📝 entri ketiga

1.2K 270 12
                                    

Halo, Changbin. Tolong jangan bilang ke orang tuaku atau ke siapapun kalau aku bolos setengah hari.

Bukan salahku. Jisung yang mulai! Aku hanya ingat saat jam istirahat, Jisung tahu-tahu menarik tanganku dan mengajakku ke UKS. Aku bilang kalau aku enggak sakit dan enggak butuh ke UKS sama sekali. Tapi dia menatapku serius sambil bilang, "Jangan bohong, Fel. Mukamu pucat. Aku tahu kalau kamu tadi tidur selama jam Fisika."

Aku enggak bisa membantahnya setelah ia berkata begitu. Akhirnya aku menuruti langkah Jisung menuju UKS.

Omong-omong, biarkan aku menceritakan tentang Jisung padamu, Changbin.

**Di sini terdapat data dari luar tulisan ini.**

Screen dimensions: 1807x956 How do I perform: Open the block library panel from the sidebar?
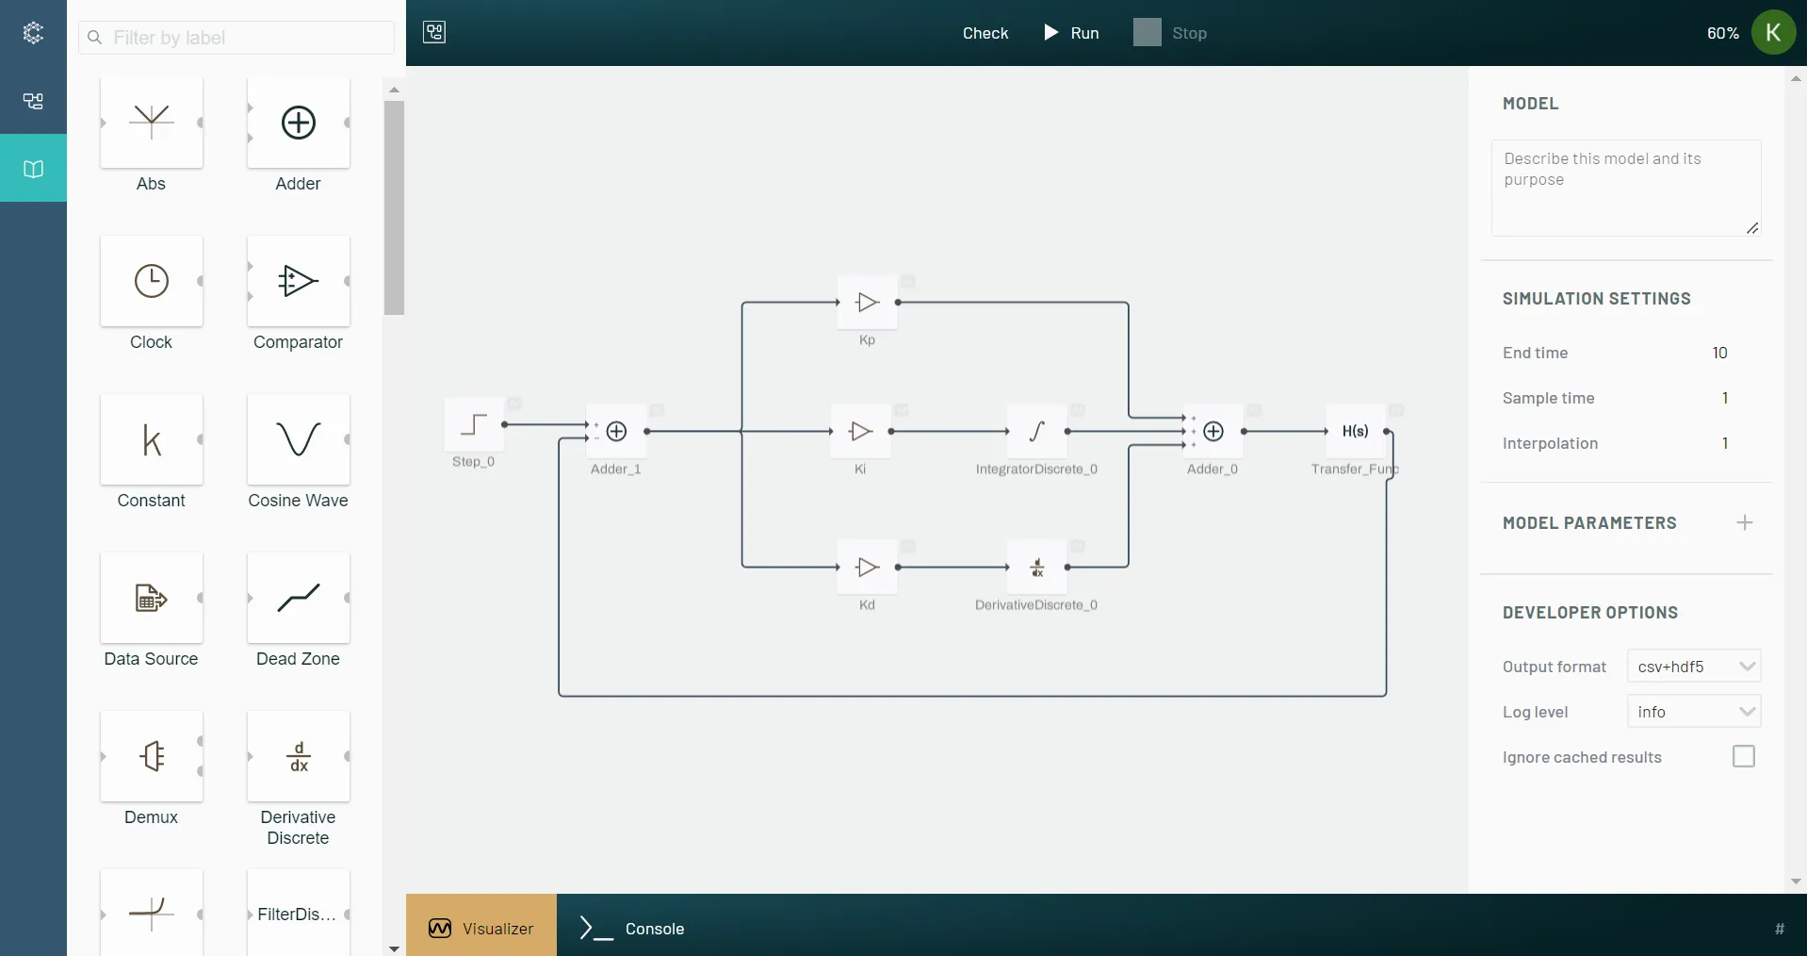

Kami sudah berteman sejak kelas satu dan baru satu bangku di kelas dua ini. Aku melihat Jisung sebagai orang yang nekat berenang di tengah arus deras sungai. Tanpa peduli bahwa di sekitarnya mungkin ada buaya yang tengah menyamar, atau arus sungai dapat membawanya hanyut dan terhempas. Jisung tetap berenang melawan arus menuju apapun yang ia tuju tanpa rasa takut. Pemuda itu orang paling teguh yang pernah aku tahu. Tak lupa dengan kepribadiannya yang menyenangkan. Tidak heran jika semua orang mengenal Jisung (selain sebagai biang onar, juga sebagai orang paling menyenangkan yang pernah kau temui seumur hidup). Itu, hal yang membuatku iri selama bertahun-tahun. Dan membuatku bertanya-tanya, kapan aku berhenti menjadi pengecut dan mulai hidup bebas seperti Jisung?

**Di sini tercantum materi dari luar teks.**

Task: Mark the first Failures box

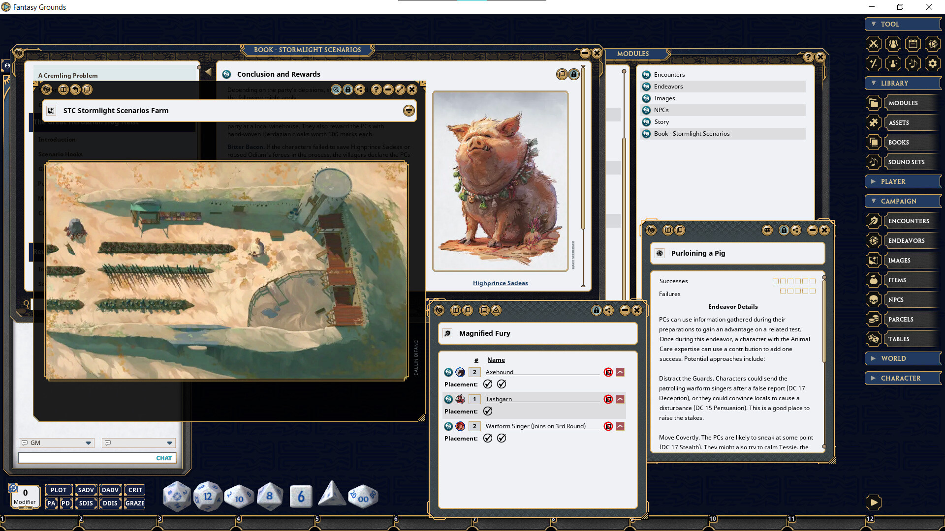Action: point(783,291)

Aku—enggak tahu. Aku takut.

Jisung hanya menyuruhku berbaring di atas tempat tidur sebelum ia menemui perawat UKS. Aku tidak mendengar apa yang mereka bicarakan, yang jelas sang perawat kemudian memberikanku sepotong roti dan juga susu kotak sambil bilang, "Habiskanlah. Kau belum sarapan dan tidur, kan?" (yang mana membuat jantungku seperti berhenti mendadak—bagaimana perawat itu dan Jisung tahu?). Kucoba menghabiskan roti dan susu pemberiannya, melawan perutku yang diaduk-aduk oleh rasa takut. Bel masuk kelas sudah berbunyi, yang berarti aku harus kembali. Aku tidak bisa di sini. Bagaimana dengan pelajaran berikutnya? Kalau tertinggal, aku akan kesulitan. Belum lagi jika orang tuaku tahu kalau aku tidak masuk kelas. Aku akan terkena masalah. Bagaimana kalau aku benar-benar dikurung di rumah nantinya?

Perutku semakin diaduk oleh rasa takut. Tanganku gemetaran. Kupaksakan menghabiskan roti di tanganku semata karena aku tidak enak hati, tetapi rasa mual itu semakin menjadi-jadi.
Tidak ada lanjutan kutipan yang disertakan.